HUBER, J., concurs, and BLACKWELL, P.J., dissents.

BLACKWELL, P.J., dissenting:

¶1 I respectfully dissent. The testator’s devise of the fourth lot was not to either of his daughters. Indeed, it was not to any person or entity at all, but rather “to be sold” with the proceeds to be “distributed as needed.”1 The devise is ambiguous at best and will likely fail entirely for want of a named beneficiary. See, e.g., Matter of Estate of Paris, 1993 OK CIV APP 50, ¶ 7, 856 P.2d 583, 586 (“[T]he bequests stating ‘money for Kathryn’, and ‘money for Louis’ fail because of vagueness.”).2 Certainly, under the Supreme Court’s long-standing case law, it cannot be considered an unambiguous gift to the testator’s daughters which would avoid the application of the 84 O.S. § 132. See Matter of Estate of James, 2020 OK 7, ¶¶ 18-19, 472 P.3d 205, 210-11 (“Since 1928, this Court has consistently interpreted this statute to the effect that an intentional omission to provide for the testator’s issue must appear clearly within the four corners of the testamentary document itself…. Intent to disinherit must appear upon the face of the will in strong and convincing language.”). The decedent’s will here does not come close to meeting this high standard. Accordingly, I would reverse the trial court’s decision to the contrary and remand for a determination of the appropriate distribution, as informed by Matter of Estate of Parker, 2023 OK 50, when that case becomes final.

FOOTNOTES

JOHN F. FISCHER, JUDGE:

1 The parties appear to understand what Priscella intended by the term “lots” and have not raised an issue regarding that term in this appeal.

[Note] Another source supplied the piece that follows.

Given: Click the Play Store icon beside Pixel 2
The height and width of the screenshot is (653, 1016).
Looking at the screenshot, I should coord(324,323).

2 Further, construing the will as Daughters argue would require us to consider the possible effect of section 133 and whether the specific devise to Priscella’s granddaughter “would thereby be defeated; in such case such specific devise, legacy or provision may be exempted from such apportionment . . . .” 84 O.S.2021 § 133. “Section 133 is clearly intended to modify § 132 . . . .” In re Estate of Parker, 2023 OK 50, ¶ 9, 529 P.3d 203, 207 (decided after completion of briefing in this case). See Okla. Sup. Ct. R. 1.200(e), 12 O.S.2021 ch. 12, app. 1. Section 133 would appear to dictate the same result reached in this Opinion if Parker were controlling authority and Daughters were considered to be pretermitted heirs.

BLACKWELL, P.J., dissenting:

1 The will is ambiguous in this regard. Is it just the money from the sale of the fourth lot or all money that it “distributed as needed”? One cannot tell from the four corners of the will. Given that no beneficiary is named in either instance, however, the ambiguity need not be resolved. All such funds should pass through intestacy. See note 2, supra.

2 The fourth lot should then, like all other property not accounted for in the will (if any), descend to the daughters through intestacy. See 84 O.S. § 211. This fact, however, cannot be considered a “provision” for the daughters in the will. They were omitted and must be treated as such.